- Stored entries

++++++++

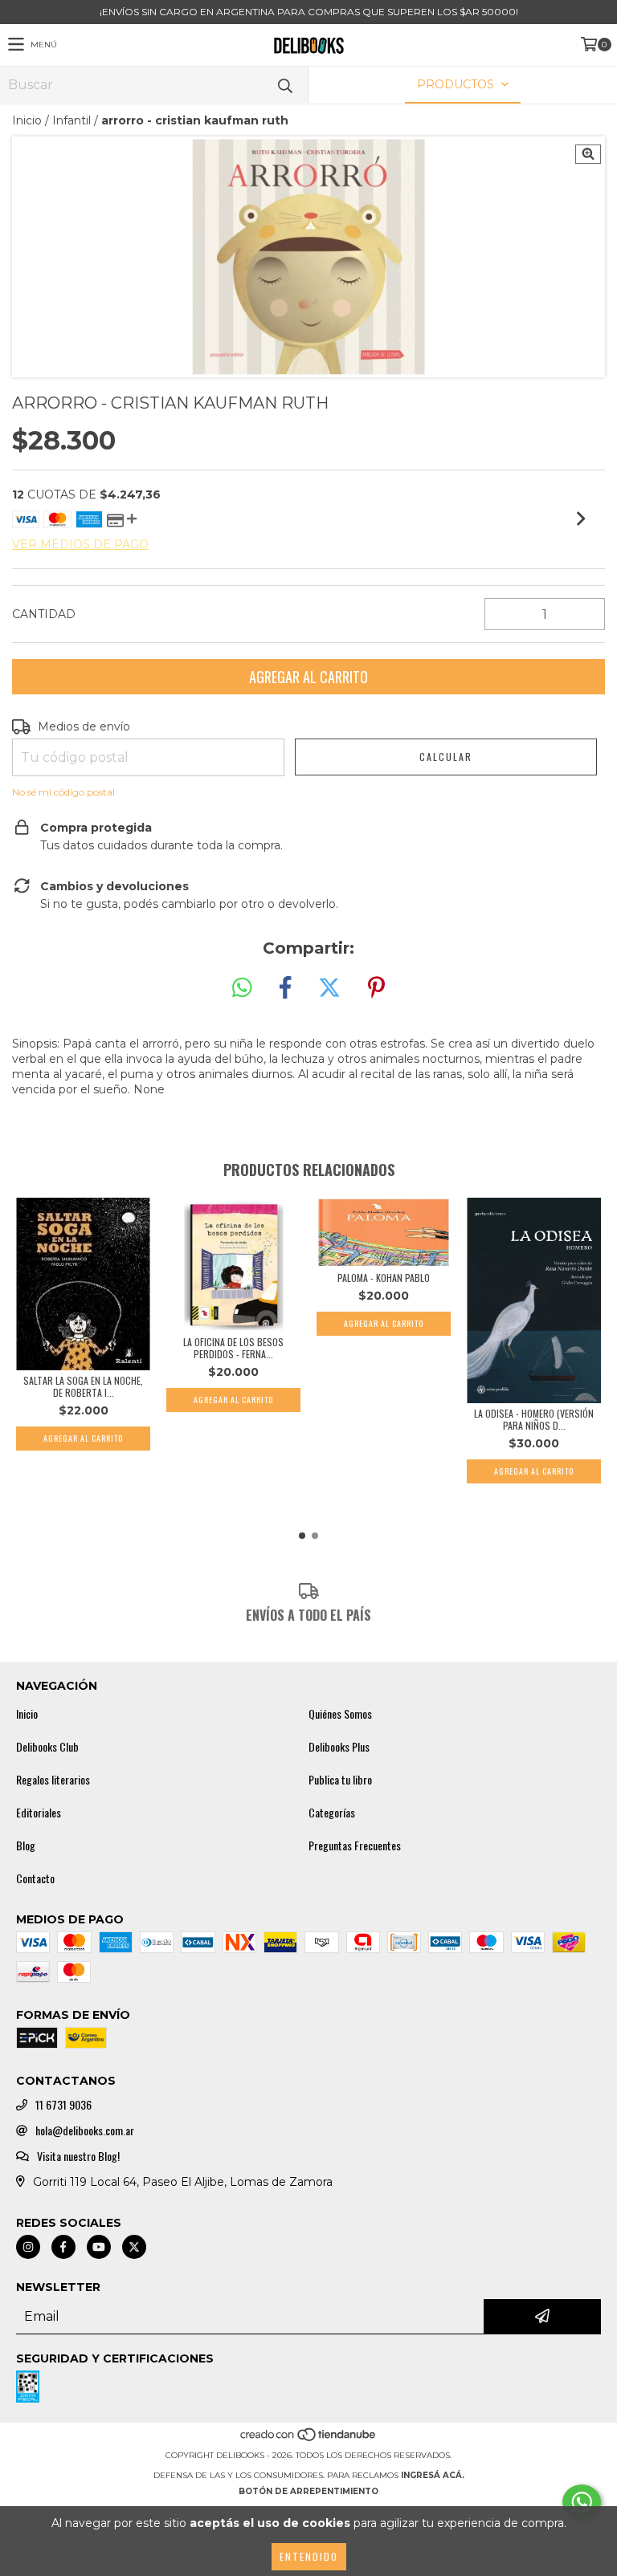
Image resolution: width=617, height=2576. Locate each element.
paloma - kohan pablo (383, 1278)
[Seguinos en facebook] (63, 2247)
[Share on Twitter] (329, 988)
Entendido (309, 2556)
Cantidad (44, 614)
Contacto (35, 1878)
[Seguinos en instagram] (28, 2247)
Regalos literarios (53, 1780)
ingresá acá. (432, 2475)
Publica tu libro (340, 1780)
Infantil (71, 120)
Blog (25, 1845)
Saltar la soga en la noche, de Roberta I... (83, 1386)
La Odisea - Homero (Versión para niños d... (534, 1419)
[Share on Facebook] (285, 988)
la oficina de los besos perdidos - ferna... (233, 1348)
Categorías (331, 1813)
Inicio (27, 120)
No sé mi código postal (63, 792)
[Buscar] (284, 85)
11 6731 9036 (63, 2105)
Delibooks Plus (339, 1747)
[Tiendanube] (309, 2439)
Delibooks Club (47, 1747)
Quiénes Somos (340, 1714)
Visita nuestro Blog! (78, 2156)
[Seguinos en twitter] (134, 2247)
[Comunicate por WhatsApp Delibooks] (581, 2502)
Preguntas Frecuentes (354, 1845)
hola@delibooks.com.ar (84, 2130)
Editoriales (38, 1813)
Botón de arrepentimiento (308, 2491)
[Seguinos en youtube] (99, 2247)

++++++++

- Try it
Return the entries above exactly, skipping any images.

- Task result
Image resolution: width=617, height=2576. Locate each element.
paloma - kohan pablo (383, 1278)
[Seguinos en facebook] (63, 2247)
[Share on Twitter] (329, 988)
Entendido (309, 2556)
Cantidad (44, 614)
Contacto (35, 1878)
[Seguinos en instagram] (28, 2247)
Regalos literarios (53, 1780)
ingresá acá. (432, 2475)
Publica tu libro (340, 1780)
Infantil (71, 120)
Blog (25, 1845)
Saltar la soga en la noche, de Roberta I... (83, 1386)
La Odisea - Homero (Versión para niños d... (534, 1419)
[Share on Facebook] (285, 988)
la oficina de los besos perdidos - ferna... (233, 1348)
Categorías (331, 1813)
Inicio (27, 120)
No sé mi código postal (63, 792)
[Buscar] (284, 85)
11 6731 9036 (63, 2105)
Delibooks Plus (339, 1747)
[Tiendanube] (309, 2439)
Delibooks Club (47, 1747)
Quiénes Somos (340, 1714)
Visita nuestro Blog! (78, 2156)
[Seguinos en twitter] (134, 2247)
[Comunicate por WhatsApp Delibooks] (581, 2502)
Preguntas Frecuentes (354, 1845)
hola@delibooks.com.ar (84, 2130)
Editoriales (38, 1813)
Botón de arrepentimiento (308, 2491)
[Seguinos en youtube] (99, 2247)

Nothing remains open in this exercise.